Sebagaimana dikatakan Brunner, “dasar perintah Ilahi selalu sama, tetapi isinya

berubah-ubah sesuai dengan kondisi-kondisi yang berubah.” Oleh karena itu “Kekeliruan
pendekatan kasuistik bukanlah kenyataan bahwa pendekatan itu menunjuk pada keanekaan

tak terhingga bentuk-bentuk perintah cinta yang mungkin. Kekeliruannya adalah bahwa

hukum-hukum khusus didedukasikan dari hukum yang universal. Seakan-akan segala-

galanya dapat diatur sebelumnya. Namun cinta adalah bebas dari sudut pandang kaum etika

situasi dapat saja disimpulkan “prinsip-prinsip” umum dari apa pun yang menjadi hukum

universal satu-satunya (agape = kasih untuk orang kristiani, sesuatu yang lain bagi orang

lain), tetapi bukan hukum-hukum atau peraturan-peraturan. Kita tidak dapat memeras hal-hal

universal dari sesuatu yang universal.

Sebuah kartun dalam suatu majalah fundamentalis pernah memperlihatkan Musa

marah-marah, memegang papan batu dengan semua sepuluh perintah terpahat (yang

diberikan Allah sendiri kepadanya di Gunung Sinai), dan seorang pemahat bersemangat yang

mengatakan kepadanya, “Aaron mengatakan barangkali Anda akan mengizinkan kami

meringkas sepuluh perintah itu menjadi ‘bertindak secara bertanggungjawab dalam cinta

kasih’ “kartun itu dimaksud sebagai sindiran terhadap kaum etika situasi dan moralitas baru,

tetapi humor legalistik didalamnya (sebenarnya) hanya menyatakan persis apa yang

(memang) diperjuangkan oleh etika situasi. Dietrich Bonhoeffer dan teman-temannya

mengatakan bahwa “prinsip-prinsip hanyalah sarana dalam tangan Allah, yang segera akan

dibuang karena tak terpakai.”

Penilaian dan Keberatan Etis

Etika situasi berdasarkan pembahasan diatas, maka saya dapat memberikan penilaian

dan keberatan etis seperti berikut:

• Etika situasi ini hanya mengakui satu norma moral yaitu cinta kasih sehingga saya

menilai buruk, karena segala sesuatu dapat dinilai benar dan baik dilihat dari situasi

dan cinta kasih.


• Etika situasi ini juga bertengtangan dengan Alkitab, seperti: “Janganlah kamu

berhutang apa-apa kepada siapa pun juga, kecuali saling mengasihi” (Roma 13:8)

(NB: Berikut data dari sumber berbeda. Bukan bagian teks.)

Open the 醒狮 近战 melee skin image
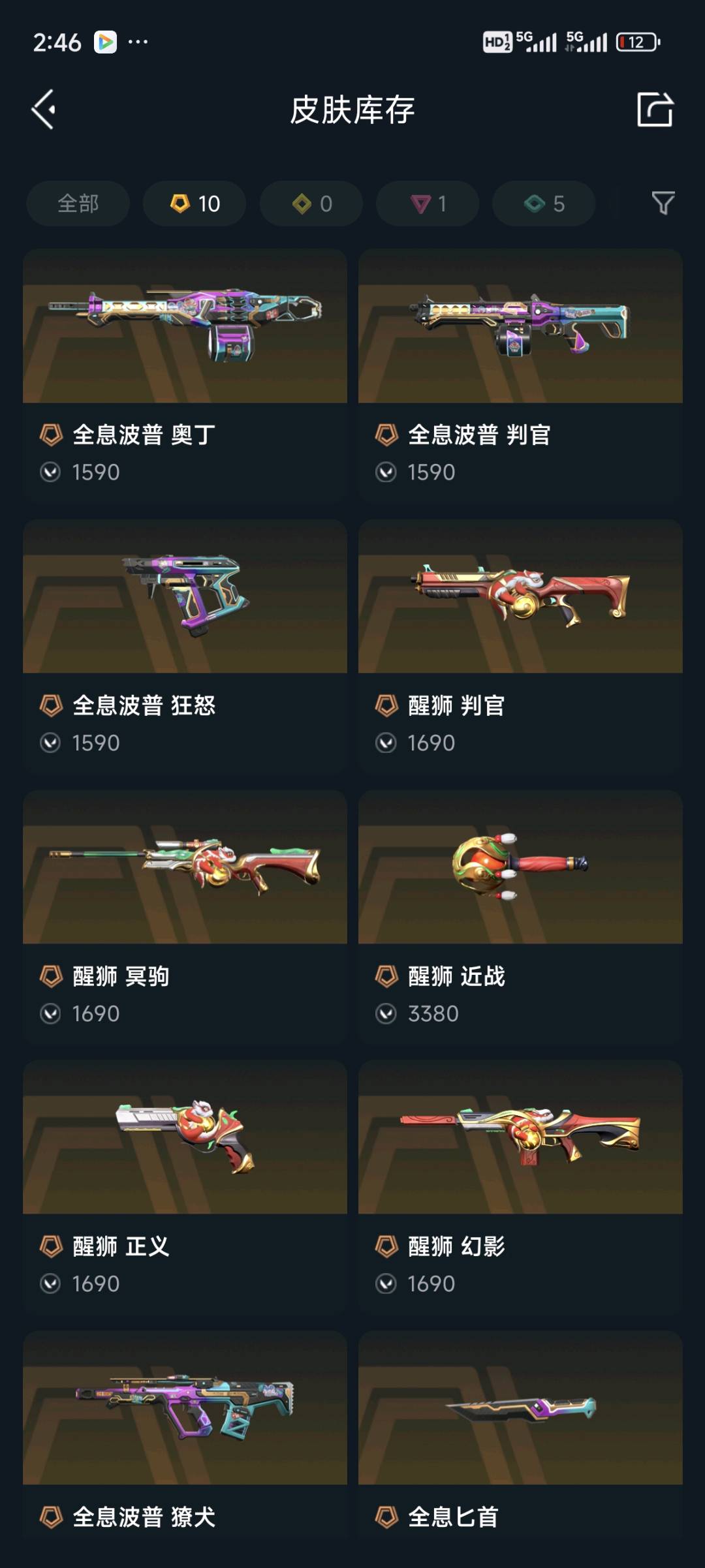Screen dimensions: 705x1568 click(x=520, y=867)
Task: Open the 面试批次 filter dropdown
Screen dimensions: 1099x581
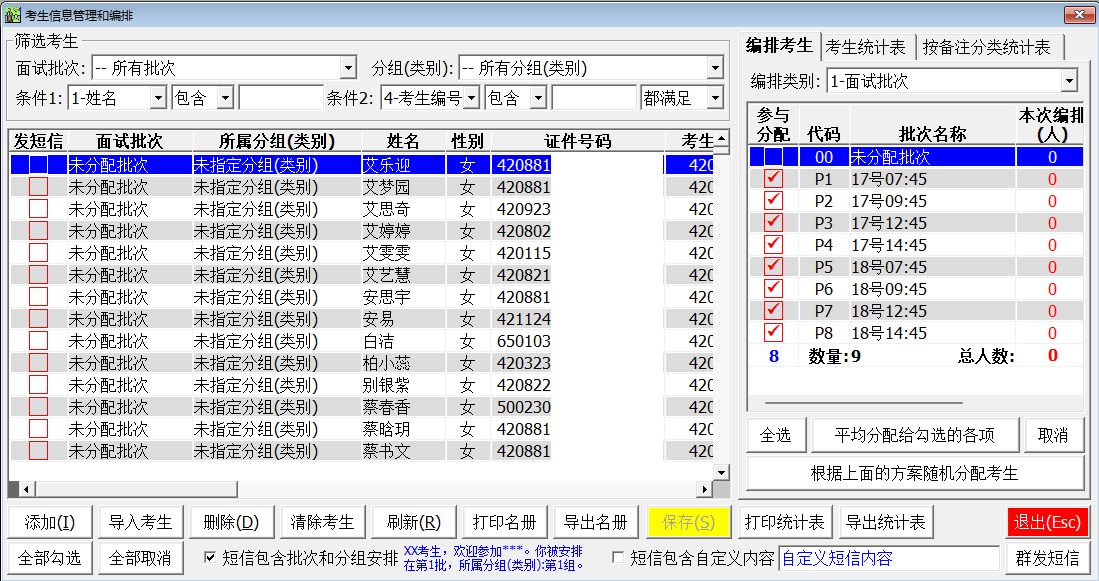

dalam Etika Situasi ini tidak menjadikan perintah Yesus.

• Etika situasi ini juga menekankan kasih. Tetapi kasih yang bertentangan dengan kasih

kristiani. Karena kasih dalam etika situasi ini mengabaikan hukum-hukum lainnya.

Simpulan

Bahwa ETIKA SITUASI mengajak kita agar tidak sekedar menjiplak norma-norma

yang sudah ada untuk diterapkan begitu saja pada semua kasus, pantas diterima. Namun

melawan etika situasi harus dipertahankan bahwa terhadap norma-norma umum ( sama

seperti ada juga situasi ”umum”, tidak setiap situasi serba lain); norma-norma abstrak berlaku

mutlak, sedangkan norma-norma umum konkret hanya berlaku sebagai patokan yang pada

umumnya perlu diikuti. Meskipun demikian harus diakui bahwa norma-norma umum itu

tidak pernah mencukupi utk memastikan bagaimana seseorang harus bertindak dalam situasi

konret. Argumen yang sama bisa diterapkan juga melawan RELATIVISME MORAL

KULTURAL yang melihat masalah moral sebagai masalah ”kebiasaan” faktual deskriptif

saja, padahal dari das Sein (kenyataannya) tidak dengan sendirinya berarti das Sollen (yang

seharusnya). Fakta bahwa ada korupsi yang sudah jadi kebiasaan, sama sekali tidak berarti

bahwa orang seharusnya (artinya:boleh) berbuat korupsi.

Daftar Pustaka

Magnis Suseno, Franz (2006). “Etika Abad Ke-20”, Yogyakarta: Penerbit Kanisius.